Do you have a ritual when it comes to making/designing work?

Morning is when I'm most alive to it. There's something about that transition that puts me in exactly the right state. Coffee first, then ideally straight to the studio before the day accumulates. Once I'm in it, the process shifts depending on what a piece needs. Sometimes I sketch first, other times I let my hands lead. I draw a lot from fashion and textiles when I'm thinking about glazing, and then there are the walks, the hikes, the camping trips and various travels where I absorb the natural world without any agenda. Music or audiobooks in the background, silence when I need to go deeper. The ritual isn't really a fixed set of steps. It's about creating the conditions where something real can come through.




Floral motifs appear throughout your work. What draws you to these forms, and how does nature shape the way you think about pattern, texture, and surface?

Flowers feel like a kind of universal language, present in decorative traditions across every culture and era, and yet never exhausted. I was actually really resistant to them at first because of how used they are, but that is what my hands kept leading me to, so I went with it. For me, they're about catching something that's always moving. A flower exists in time in a way that's almost unbearably beautiful. It blooms, it passes, it means something. Clay lets me make it stay. Nature is my most constant reference. It's about the feeling that the living world belongs inside the spaces we inhabit.



Can you tell us about the Nocturne lamps? Their sculptural form, metallic surface, and small floral bead-like adornments give them a playful, almost magical presence. How did this series come to be?

The Nocturne lamps came from a very specific and personal moment. My husband and I spent a month on our honeymoon sleeping under the stars, by a river, near a field of wildflowers. There was a quality to those nights I wanted to hold onto: the quiet, the intimacy, the feeling of being completely surrounded by nature and by someone you love. The form is solid and grounding, while the surface is where everything blooms: the metallic glaze, the small floral details, light spilling from both the top and bottom. I wanted the lamps to make the feel of a space sacred in a quiet way. 



Color plays a major role in your pieces. How do you approach glazing and developing your palettes, and what guides your decisions when choosing color for a particular form?

Light does something extraordinary to ceramic surfaces. It finds the texture, deepens the glaze, shifts the whole feeling of an object across the course of a day. Ceramics is so often understood as solid and still, but introduce light and suddenly the material becomes alive. With lamps, the piece stops being just a sculptural form and becomes a source of atmosphere. It holds the light and gives it back differently. The idea that an object can change not just how a space looks, but how it feels to be inside it, that's what I'm always reaching for.

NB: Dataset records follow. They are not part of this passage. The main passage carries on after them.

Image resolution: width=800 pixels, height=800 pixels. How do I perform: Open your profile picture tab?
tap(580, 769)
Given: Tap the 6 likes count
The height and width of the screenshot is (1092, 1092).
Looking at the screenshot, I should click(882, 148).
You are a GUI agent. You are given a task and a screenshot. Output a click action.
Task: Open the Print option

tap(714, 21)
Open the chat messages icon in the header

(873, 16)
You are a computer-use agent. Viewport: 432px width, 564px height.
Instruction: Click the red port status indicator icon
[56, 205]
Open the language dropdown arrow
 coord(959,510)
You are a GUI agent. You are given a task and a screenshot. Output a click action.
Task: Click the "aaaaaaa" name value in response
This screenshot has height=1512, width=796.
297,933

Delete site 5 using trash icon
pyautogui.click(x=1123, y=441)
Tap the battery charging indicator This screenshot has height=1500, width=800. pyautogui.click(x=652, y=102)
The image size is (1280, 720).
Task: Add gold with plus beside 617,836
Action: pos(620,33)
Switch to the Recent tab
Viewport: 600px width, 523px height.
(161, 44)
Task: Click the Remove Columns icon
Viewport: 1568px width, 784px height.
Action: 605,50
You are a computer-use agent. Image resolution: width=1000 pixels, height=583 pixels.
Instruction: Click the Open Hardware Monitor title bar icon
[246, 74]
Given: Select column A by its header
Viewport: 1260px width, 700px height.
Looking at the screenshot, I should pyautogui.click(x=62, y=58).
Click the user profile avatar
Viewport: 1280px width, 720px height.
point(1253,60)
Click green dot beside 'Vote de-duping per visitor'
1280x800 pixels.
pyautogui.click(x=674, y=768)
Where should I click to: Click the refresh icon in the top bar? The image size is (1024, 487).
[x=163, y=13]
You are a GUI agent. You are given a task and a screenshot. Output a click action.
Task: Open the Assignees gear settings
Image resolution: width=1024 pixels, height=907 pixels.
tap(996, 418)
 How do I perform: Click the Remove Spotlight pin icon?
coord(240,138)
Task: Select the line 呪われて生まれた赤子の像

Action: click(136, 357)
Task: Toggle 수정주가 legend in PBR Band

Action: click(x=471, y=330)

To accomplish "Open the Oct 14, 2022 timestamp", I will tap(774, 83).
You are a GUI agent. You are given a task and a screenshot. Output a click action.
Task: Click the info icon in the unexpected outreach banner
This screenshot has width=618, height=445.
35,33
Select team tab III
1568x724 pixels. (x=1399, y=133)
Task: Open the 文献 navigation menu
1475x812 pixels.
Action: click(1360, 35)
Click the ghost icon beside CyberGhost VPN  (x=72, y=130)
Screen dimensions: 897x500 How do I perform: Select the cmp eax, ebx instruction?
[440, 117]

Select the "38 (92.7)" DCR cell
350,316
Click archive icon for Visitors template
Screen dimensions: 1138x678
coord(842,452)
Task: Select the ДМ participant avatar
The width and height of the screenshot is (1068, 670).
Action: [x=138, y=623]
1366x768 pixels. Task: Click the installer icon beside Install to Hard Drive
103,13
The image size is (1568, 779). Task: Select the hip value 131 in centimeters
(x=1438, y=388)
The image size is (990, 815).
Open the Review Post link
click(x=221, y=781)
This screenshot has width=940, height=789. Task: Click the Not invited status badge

Is there anything you’ve dreamed of making, but haven’t yet?

Always. The dream list is long and there is never enough time or enough hands. I think a lot about scale: large ikebana-inspired planters and full tiled spaces where the ceramic language becomes the environment rather than an object within it. The idea of a space that you step inside rather than a piece you pick up, where the detail and the feeling are everywhere at once. That's the direction the bigger dreams tend to go.



What’s next for you?

My style has been shifting quite a bit lately, and I’m putting a lot of energy into nurturing that. I’ve been learning and experimenting with new (to me) woodworking techniques to move my work forward, particularly into furniture. However, lamps will always be at the top of my to-make list—I have too many ideas to ever stop making them!